Let’s say that you think that blueberry scones specifically are causing the obesity crisis. You collect two pieces of data very carefully: how many blueberry scones are available in each county, and how many obese people in each county report eating blueberry scones at least once a week. You discover damning evidence: the higher the number of blueberry scones in a given county, the higher the number of obese people who reported eating blueberry scones. Ergo, blueberry scones are directly and positively correlated with obesity, and you stand by your position that we’d have far less obesity if the scones were banned.
But… wait a second.
I mean… of course those things would be correlated, right? And you’re asking the totally wrong question. If you want to make the case that blueberry scones are driving the obesity crisis, then you need to be comparing the availability of blueberry scones with obesity in general. If people in low-scone counties are just as obese but simply getting that way from eating different foods, then scones clearly aren’t the issue (or at least, not alone). It’s even possible that low-scone countries have higher rates of obesity in general, because maybe there’s some other food that’s even worse for you that people eat more of without scones as an alternative.
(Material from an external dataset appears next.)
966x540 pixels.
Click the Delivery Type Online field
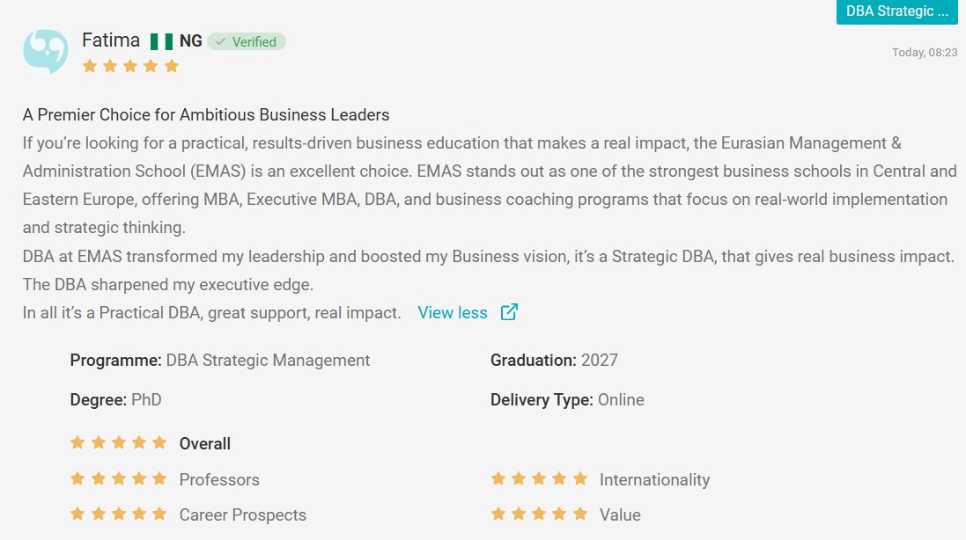pyautogui.click(x=567, y=400)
The point is that it’s a weird take to claim that scones are associated with scone-related obesity as if that was some sort of gotcha. Cars are associated with vehicular deaths too, but unless the total number of deaths are higher in areas with more cars, then you don’t know the whole picture. If you took an island nation and removed all vehicles of any kind, you’d have fewer fatalities from car accidents. But you’d also have more people dying because they couldn’t get prompt medical attention. Do I know that those numbers would wash out? Nope. But I wouldn’t make the claim that they don’t without checking – and measuring the right things.